_Exercise goal_:
Can you continue the article on using lectins in biomarker research from where it stops?

_Reading passage_:
===

Using lectins in biomarker research: addressing the limitations of sensitivity and availability

Abstract

Carbohydrates have fundamental roles throughout biology, yet they have not been as well studied as proteins and nucleic acids, in part due to limitations in the experimental tools. Improved methods for studying glycans could spur significant advances in the understanding and application of glycobiology. The use of affinity reagents, such as lectins and glycan-binding antibodies, is a valuable complement to methods involving mass spectrometry and chromatography. This article addresses two limitations that have prevented the broader experimental use of glycan-binding proteins: sensitivity and availability. The sensitivity limitation stems from the poor affinity that many glycan-binding proteins have as isolated analytical reagents. To address this problem, I propose making use of multivalent interactions between lectins and glycans, mimicking those frequently found in the biological setting. Recent experiments show that a practical technique for producing lectin multimers can significantly improve detection sensitivity. The second limitation, availability, is the difficulty of finding and obtaining glycan-binding proteins that recognize less common or arbitrarily defined glycan structures. To address this problem, I propose translating the wealth of existing glycan array data into a quantitative, searchable database of the specificities of glycan-binding proteins. Such a resource would allow us to more easily identify proteins with defined specificities and perform detailed comparisons between reagents. Solutions to these two limitations could lead to the more effective use of, and a broader range of, glycan-binding reagents.

===

_Dataset content_:
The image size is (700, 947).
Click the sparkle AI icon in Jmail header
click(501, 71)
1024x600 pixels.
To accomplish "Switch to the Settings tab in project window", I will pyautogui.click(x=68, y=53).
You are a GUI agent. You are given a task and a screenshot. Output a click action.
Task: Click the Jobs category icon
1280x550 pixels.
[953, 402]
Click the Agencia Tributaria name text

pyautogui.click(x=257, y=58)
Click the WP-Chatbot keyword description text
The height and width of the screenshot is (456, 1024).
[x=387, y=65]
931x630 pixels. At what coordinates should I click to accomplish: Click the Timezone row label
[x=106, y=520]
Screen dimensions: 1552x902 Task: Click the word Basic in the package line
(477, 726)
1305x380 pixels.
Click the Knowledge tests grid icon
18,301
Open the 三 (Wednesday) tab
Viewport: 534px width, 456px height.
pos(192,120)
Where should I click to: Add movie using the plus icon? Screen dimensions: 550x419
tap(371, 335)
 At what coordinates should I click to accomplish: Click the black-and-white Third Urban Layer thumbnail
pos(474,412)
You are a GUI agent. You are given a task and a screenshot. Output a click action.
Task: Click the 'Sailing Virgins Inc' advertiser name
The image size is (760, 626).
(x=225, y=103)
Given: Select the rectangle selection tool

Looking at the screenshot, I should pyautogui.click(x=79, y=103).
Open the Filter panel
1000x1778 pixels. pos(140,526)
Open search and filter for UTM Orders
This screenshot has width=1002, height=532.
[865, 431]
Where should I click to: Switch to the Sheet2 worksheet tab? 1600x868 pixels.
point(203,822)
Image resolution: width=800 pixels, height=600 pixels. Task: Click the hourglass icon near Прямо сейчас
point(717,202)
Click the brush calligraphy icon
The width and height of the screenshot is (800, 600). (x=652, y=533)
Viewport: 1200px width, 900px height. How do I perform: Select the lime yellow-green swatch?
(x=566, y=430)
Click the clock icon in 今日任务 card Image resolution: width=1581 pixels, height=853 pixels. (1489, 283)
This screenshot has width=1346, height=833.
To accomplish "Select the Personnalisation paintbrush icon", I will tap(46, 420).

===

_Answer space_:
Figure 1. Lectin-based detection of glycans in microarray formats

The types of microarrays depicted are lectin arrays, antibody-lectin sandwich arrays, and glycoprotein arrays. A detection strategy using a fluorescent dye is depicted, although other detection methods could be used, such as surface-plasmon resonance or chemiluminescence. Antibody-lectin sandwich arrays (middle row) enable the detection of glycans on specific proteins captured from biological solutions. Multiple antibodies are immobilized on a planar support, and the captured proteins are probed using biotinylated detection antibodies, followed by fluorescence detection using phycoerythrin-labeled streptavidin.

Figure 2. Detection using multimerized lectins

The left panel shows the conventional method of labeling and detecting individual lectins. The right panel shows a method of linking together lectins through the multiple binding sites of streptavidin and through an anti-streptavidin antibody.

Figure 3. Comparative analysis of the motif specificities of plant lectins

The data from 113 different glycan array incubations of 84 unique plant lectins were analyzed using the Motif Segregation method, and the logged p values (multiplied by the sign of the z score) are clustered by similarity among both the motifs (columns) and the rows (lectins). This analysis shows the potential for assembling quantitative information from multiple glycan-binding to enable searching and comparative studies. Reprinted from reference [13] with permission from Oxford Journals.